• [REQUIREMENTS]:
(a) In the Cars.com scraping notebook, what tool was the project designed in?
(b) Shorten the paragraph in the Cars.com scraping notebook that begins "This project demonstrates" to one sentence, keeping its main facts.
(c) In the Cars.com scraping notebook, retype the text from "- This project" to "data science tools." without changing it.

• [SELECTION]:
>> begin
# **Data Science Project** (Web Scraping & Analysis from Cars.com)

- This project demonstrates data scraping, cleaning, and analysis of used car listings from Cars.com using Python. It is designed in Jupyter Lab and focuses on extracting real-world automotive data and generating insights using data science tools.

In [None]:
from bs4 import BeautifulSoup
import requests
import pandas as pd

In [None]:
# Website URL
website = 'https://www.cars.com/shopping/results/?stock_type=cpo&makes%5B%5D=mercedes_benz&models%5B%5D=&list_price_max=&maximum_distance=20&zip='

In [None]:
from requests.adapters import HTTPAdapter
from urllib3.util.retry import Retry

# Retry aur session setup
session = requests.Session()
retry = Retry(connect=3, backoff_factor=1)
adapter = HTTPAdapter(max_retries=retry)
session.mount('http://', adapter)
session.mount('https://', adapter)

# Headers to look like a browser
headers = {
    "User-Agent": "Mozilla/5.0 (Windows NT 10.0; Win64; x64)"
}

In [None]:
# Website ko request bhejna
try:
    response = session.get(website, headers=headers, timeout=30)  # Timeout badha diya
    print(response.status_code)  # Optional: status check
except requests.exceptions.ReadTimeout:
    print("Request timeout ho gaya.")
>> end
• [INFORMATION SHOWN]:
>> begin
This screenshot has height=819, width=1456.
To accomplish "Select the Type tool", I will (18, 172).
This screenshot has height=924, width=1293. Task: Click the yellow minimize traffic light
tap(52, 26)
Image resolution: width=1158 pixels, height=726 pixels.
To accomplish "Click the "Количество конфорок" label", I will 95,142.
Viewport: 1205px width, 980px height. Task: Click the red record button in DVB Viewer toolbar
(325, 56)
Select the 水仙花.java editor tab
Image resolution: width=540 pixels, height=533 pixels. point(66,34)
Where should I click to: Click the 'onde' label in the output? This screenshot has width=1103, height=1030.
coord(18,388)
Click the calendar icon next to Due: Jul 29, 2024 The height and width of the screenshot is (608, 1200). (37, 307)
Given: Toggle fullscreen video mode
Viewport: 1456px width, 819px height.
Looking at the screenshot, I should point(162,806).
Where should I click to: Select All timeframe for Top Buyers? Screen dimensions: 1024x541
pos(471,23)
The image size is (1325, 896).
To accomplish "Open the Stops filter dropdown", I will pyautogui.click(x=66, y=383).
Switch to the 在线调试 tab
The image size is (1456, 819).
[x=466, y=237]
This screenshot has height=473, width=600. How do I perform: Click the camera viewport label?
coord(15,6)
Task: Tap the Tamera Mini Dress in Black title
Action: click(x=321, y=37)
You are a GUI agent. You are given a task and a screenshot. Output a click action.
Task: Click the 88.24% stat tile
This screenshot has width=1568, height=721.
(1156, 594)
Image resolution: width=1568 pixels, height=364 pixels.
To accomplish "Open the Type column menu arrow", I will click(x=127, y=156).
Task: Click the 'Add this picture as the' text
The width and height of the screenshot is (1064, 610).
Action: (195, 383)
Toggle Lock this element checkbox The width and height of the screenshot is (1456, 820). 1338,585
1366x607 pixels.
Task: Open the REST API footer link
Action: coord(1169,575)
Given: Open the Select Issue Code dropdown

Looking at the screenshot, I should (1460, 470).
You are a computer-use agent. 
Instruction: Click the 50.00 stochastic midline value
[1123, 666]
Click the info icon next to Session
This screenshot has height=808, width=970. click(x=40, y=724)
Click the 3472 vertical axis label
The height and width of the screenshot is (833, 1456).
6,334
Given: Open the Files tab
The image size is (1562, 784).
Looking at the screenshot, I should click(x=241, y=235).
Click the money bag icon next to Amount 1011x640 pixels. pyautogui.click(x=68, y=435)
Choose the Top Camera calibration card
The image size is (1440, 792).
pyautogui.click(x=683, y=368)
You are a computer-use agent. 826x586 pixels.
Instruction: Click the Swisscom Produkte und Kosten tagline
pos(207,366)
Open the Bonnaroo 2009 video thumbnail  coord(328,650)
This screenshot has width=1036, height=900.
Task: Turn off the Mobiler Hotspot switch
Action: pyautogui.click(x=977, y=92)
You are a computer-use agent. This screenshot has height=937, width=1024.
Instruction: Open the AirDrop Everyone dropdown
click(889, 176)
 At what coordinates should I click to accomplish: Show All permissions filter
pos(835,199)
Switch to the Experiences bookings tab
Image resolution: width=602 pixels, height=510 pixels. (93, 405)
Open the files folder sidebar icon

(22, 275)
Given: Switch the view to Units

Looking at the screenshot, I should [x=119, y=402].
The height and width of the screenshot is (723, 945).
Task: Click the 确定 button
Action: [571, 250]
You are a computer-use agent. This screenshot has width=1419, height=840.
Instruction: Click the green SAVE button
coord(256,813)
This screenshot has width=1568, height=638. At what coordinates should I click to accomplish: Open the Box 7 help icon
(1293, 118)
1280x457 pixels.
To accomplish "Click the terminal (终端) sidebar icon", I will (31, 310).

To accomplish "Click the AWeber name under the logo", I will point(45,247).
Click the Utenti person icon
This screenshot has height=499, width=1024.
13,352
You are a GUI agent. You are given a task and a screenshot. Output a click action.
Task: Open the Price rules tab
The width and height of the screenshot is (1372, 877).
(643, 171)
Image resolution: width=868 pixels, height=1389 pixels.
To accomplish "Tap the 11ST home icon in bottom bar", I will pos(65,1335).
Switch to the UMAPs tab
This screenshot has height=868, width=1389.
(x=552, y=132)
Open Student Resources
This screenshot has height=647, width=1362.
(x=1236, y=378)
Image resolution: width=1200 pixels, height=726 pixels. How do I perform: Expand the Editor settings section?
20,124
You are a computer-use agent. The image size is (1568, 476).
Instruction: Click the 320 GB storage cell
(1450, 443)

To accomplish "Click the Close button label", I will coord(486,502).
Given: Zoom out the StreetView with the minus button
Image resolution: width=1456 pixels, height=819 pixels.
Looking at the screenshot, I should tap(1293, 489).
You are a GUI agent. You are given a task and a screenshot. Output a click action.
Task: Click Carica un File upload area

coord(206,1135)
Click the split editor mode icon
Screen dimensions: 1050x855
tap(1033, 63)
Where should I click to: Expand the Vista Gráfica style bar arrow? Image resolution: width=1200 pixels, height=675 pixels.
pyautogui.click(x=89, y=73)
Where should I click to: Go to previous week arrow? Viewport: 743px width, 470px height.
>> end
• [RESPONSES IN ORDER]:
(a) Jupyter Lab

(b) Built in Jupyter Lab, this Python project scrapes, cleans, and analyzes Cars.com used car listings to pull real-world automotive data and draw insights with data science tools.

(c)
- This project demonstrates data scraping, cleaning, and analysis of used car listings from Cars.com using Python. It is designed in Jupyter Lab and focuses on extracting real-world automotive data and generating insights using data science tools.